[Intel-wired-lan] [RFC PATCH 00/30] Kernel NET policy
Daniel Borkmann
daniel at iogearbox.net
Mon Jul 18 16:22:28 UTC 2016
Hi Kan,
On 07/18/2016 08:55 AM, kan.liang at intel.com wrote:
> From: Kan Liang <kan.liang at intel.com>
>
> It is a big challenge to get good network performance. First, the network
> performance is not good with default system settings. Second, it is too
> difficult to do automatic tuning for all possible workloads, since workloads
> have different requirements. Some workloads may want high throughput. Some may
> need low latency. Last but not least, there are lots of manual configurations.
> Fine grained configuration is too difficult for users.
>
> NET policy intends to simplify the network configuration and get a good network
> performance according to the hints(policy) which is applied by user. It
> provides some typical "policies" for user which can be set per-socket, per-task
> or per-device. The kernel will automatically figures out how to merge different
> requests to get good network performance.
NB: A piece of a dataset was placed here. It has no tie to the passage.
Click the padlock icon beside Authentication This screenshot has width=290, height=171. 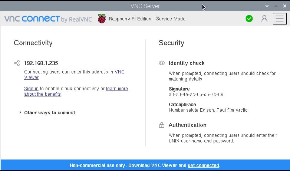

> Net policy is designed for multiqueue network devices. This implementation is
> only for Intel NICs using i40e driver. But the concepts and generic code should
> apply to other multiqueue NICs too.
> Net policy is also a combination of generic policy manager code and some
> ethtool callbacks (per queue coalesce setting, flow classification rules) to
> configure the driver.
> This series also supports CPU hotplug and device hotplug.
>
> Here are some key Interfaces/APIs for NET policy.
>
> /proc/net/netpolicy/$DEV/policy
> User can set/get per device policy from /proc
>
> /proc/$PID/net_policy
> User can set/get per task policy from /proc
> prctl(PR_SET_NETPOLICY, POLICY_NAME, NULL, NULL, NULL)
> An alternative way to set/get per task policy is from prctl.
>
> setsockopt(sockfd,SOL_SOCKET,SO_NETPOLICY,&policy,sizeof(int))
> User can set/get per socket policy by setsockopt
>
>
> int (*ndo_netpolicy_init)(struct net_device *dev,
> struct netpolicy_info *info);
> Initialize device driver for NET policy
>
> int (*ndo_get_irq_info)(struct net_device *dev,
> struct netpolicy_dev_info *info);
> Collect device irq information
>
> int (*ndo_set_net_policy)(struct net_device *dev,
> enum netpolicy_name name);
> Configure device according to policy name
>
> netpolicy_register(struct netpolicy_reg *reg);
> netpolicy_unregister(struct netpolicy_reg *reg);
> NET policy API to register/unregister per task/socket net policy.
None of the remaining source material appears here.